I speak to her every weekend. This time, I ask her advice about a family member who needs some help and whether or not I should pitch in. In my notebook, I notice a scribble from a meeting: “those of us with family at home,” someone had said. That’s most of us, I had written to myself, single and alone in the desert. For all the new awareness at work, people still say stupid shit. There was still someone worrying about me, I imagined myself saying in a Zoom meeting. Still someone depending on me. My dad in his post-stroke days. A sister who needs daily assistance, whose plans to get an in-home aide through state services now made impossible by Covid-19 for at least a year. My mom who helps them both. She told me this story, in Spanish, about the last Social Security check that my grandmother cashed before she died: “She had figured out all the bills and told me to pay this and to pay that, but she told me to keep the last hundred for myself, just for me. I never spent it. I still have it, stashed away, and no matter how bad things got, I never, ever touched it.”

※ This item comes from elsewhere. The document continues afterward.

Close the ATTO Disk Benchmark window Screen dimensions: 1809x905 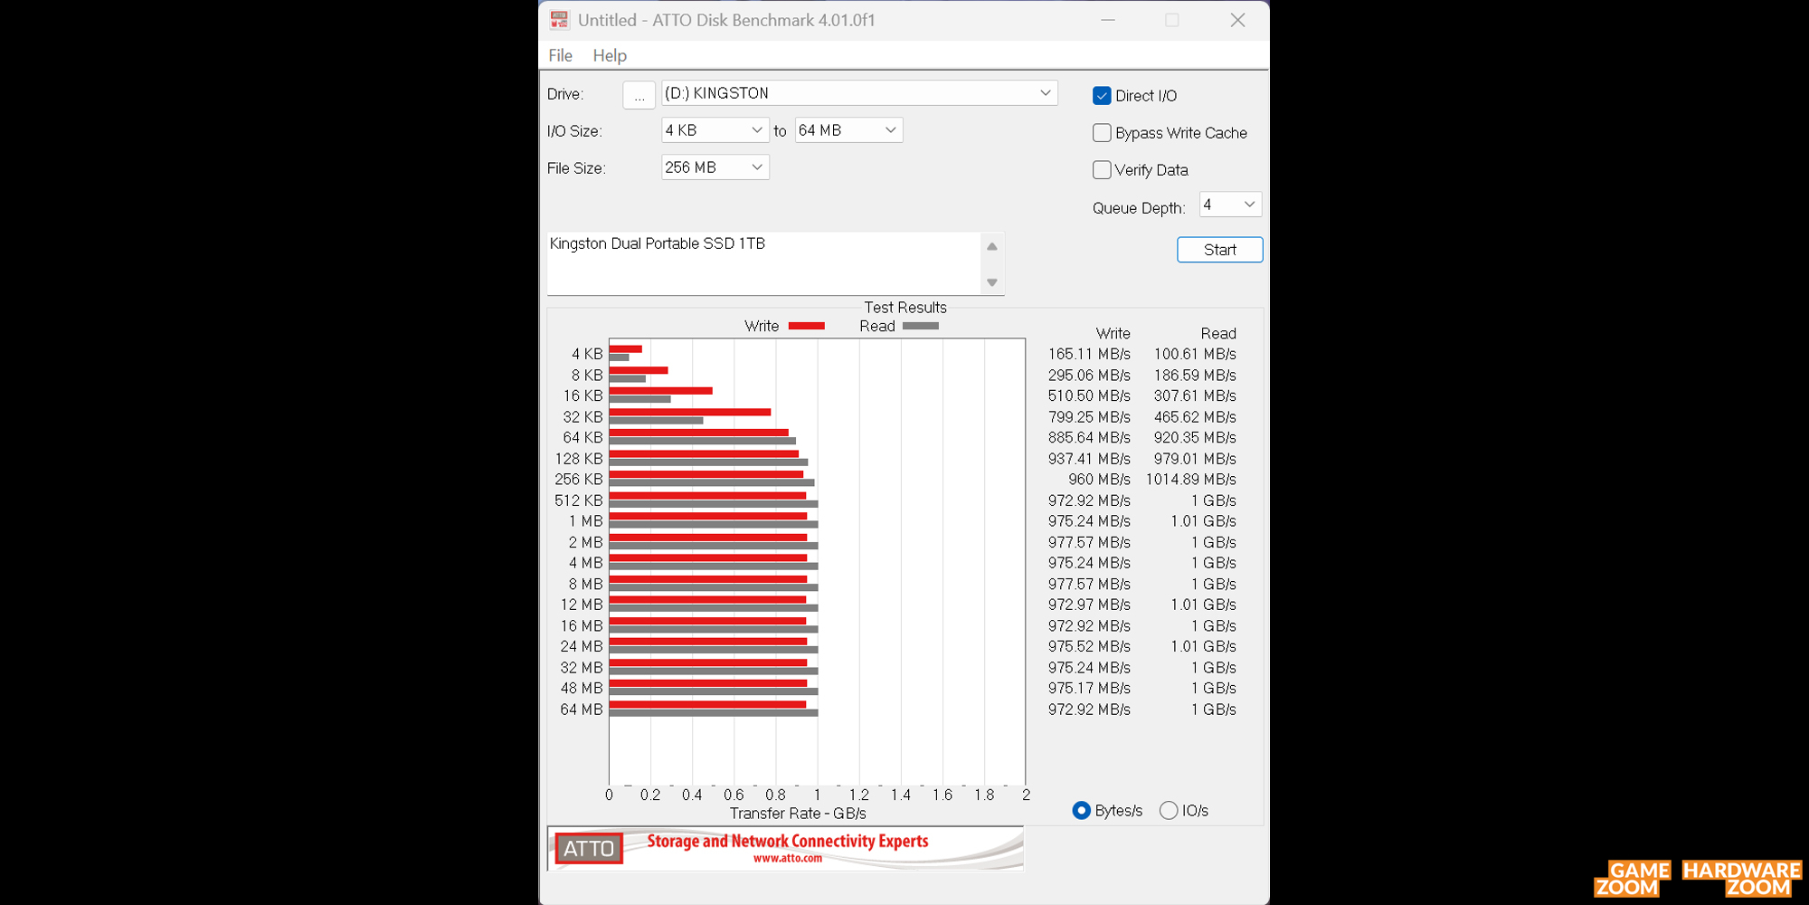tap(1237, 20)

That’s how it’s been, all June. I look out at the mountains and the fires and some story circles in my head. I try to make meaning of it. Tonight, four hot orange spots, more to the east, and high up. I keep coming back to the same words: resiliency, faith, miracles. No matter what goes on in the world, I find some way to make it recall my family. I can conjure my mother’s face, very young, sitting in the middle of the bench seat of the family pickup, her father on one side, her mother on the other. Stopped by the border patrol and made to wait in the Texas heat, all three of them US citizens.
Once the fires go out—all of them—I hope I can get back to a restful sleep.